▸ **GOAL**
In the records below, begin at the line that contains "Action en partage" and stop after the line that contains "Event news (108, 274)". Copy every line from the first through the last word for word.

======== INPUT DATA ========

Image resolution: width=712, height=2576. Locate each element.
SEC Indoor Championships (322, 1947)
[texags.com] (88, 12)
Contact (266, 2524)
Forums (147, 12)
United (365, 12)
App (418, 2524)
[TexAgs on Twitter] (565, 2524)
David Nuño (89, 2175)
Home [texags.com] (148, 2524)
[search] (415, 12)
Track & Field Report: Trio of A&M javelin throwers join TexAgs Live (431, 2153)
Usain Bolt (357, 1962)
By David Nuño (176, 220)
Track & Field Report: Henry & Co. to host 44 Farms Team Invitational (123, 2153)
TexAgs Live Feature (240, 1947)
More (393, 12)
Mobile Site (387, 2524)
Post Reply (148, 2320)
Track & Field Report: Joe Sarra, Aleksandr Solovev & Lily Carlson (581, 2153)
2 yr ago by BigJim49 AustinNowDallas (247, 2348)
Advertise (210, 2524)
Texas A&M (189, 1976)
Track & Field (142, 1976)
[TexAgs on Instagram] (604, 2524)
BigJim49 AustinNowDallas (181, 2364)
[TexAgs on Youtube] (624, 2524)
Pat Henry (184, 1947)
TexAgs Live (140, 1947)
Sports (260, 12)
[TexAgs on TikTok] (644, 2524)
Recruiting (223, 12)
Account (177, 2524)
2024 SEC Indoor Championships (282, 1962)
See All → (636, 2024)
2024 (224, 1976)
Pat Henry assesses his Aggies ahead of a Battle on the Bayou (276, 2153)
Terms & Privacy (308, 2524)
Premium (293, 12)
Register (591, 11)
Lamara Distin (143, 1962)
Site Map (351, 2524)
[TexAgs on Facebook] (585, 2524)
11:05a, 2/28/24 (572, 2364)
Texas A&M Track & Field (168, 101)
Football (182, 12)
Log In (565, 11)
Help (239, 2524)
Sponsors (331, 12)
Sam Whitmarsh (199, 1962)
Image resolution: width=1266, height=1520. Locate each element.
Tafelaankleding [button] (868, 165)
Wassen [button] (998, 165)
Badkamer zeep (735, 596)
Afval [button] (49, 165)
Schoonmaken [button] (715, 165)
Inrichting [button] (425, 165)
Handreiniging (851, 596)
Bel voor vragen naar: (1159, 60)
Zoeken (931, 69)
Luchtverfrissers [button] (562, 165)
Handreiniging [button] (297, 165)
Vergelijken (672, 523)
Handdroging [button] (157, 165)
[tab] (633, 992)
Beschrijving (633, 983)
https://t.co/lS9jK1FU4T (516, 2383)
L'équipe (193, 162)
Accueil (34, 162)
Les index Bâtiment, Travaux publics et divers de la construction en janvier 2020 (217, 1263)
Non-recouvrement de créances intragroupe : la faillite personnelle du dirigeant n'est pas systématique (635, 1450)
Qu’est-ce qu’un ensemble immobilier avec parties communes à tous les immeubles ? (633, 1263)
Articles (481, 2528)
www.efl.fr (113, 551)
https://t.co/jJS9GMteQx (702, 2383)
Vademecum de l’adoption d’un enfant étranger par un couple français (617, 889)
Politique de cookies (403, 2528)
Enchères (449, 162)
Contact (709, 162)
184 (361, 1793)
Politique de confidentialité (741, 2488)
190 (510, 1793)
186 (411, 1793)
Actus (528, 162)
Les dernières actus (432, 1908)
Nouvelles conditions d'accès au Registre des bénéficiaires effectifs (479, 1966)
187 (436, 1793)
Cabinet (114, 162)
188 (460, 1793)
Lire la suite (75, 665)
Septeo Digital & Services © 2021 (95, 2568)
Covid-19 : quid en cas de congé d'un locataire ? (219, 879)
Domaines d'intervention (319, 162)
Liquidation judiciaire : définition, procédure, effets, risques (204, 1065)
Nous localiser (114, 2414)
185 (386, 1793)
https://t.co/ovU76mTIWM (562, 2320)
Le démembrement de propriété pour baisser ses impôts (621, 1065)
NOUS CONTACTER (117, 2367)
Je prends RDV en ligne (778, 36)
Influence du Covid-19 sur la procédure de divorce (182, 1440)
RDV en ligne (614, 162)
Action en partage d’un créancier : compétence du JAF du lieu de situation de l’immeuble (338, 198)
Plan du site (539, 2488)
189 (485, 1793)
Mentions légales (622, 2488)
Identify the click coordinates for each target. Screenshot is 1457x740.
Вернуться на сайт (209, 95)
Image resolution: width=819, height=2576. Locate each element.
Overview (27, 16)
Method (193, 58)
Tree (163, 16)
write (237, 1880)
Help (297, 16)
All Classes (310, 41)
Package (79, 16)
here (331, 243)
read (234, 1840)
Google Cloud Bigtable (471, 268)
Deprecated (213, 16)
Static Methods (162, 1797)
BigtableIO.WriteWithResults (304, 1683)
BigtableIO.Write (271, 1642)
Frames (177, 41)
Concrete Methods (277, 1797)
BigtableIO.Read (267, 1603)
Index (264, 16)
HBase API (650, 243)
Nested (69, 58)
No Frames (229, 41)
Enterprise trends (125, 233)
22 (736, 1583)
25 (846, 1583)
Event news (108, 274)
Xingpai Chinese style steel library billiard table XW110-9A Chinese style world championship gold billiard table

========

▸ **TASK OUTPUT**
Action en partage d’un créancier : compétence du JAF du lieu de situation de l’immeuble (338, 198)
Plan du site (539, 2488)
189 (485, 1793)
Mentions légales (622, 2488)
Identify the click coordinates for each target. Screenshot is 1457x740.
Вернуться на сайт (209, 95)
Image resolution: width=819, height=2576. Locate each element.
Overview (27, 16)
Method (193, 58)
Tree (163, 16)
write (237, 1880)
Help (297, 16)
All Classes (310, 41)
Package (79, 16)
here (331, 243)
read (234, 1840)
Google Cloud Bigtable (471, 268)
Deprecated (213, 16)
Static Methods (162, 1797)
BigtableIO.WriteWithResults (304, 1683)
BigtableIO.Write (271, 1642)
Frames (177, 41)
Concrete Methods (277, 1797)
BigtableIO.Read (267, 1603)
Index (264, 16)
HBase API (650, 243)
Nested (69, 58)
No Frames (229, 41)
Enterprise trends (125, 233)
22 (736, 1583)
25 (846, 1583)
Event news (108, 274)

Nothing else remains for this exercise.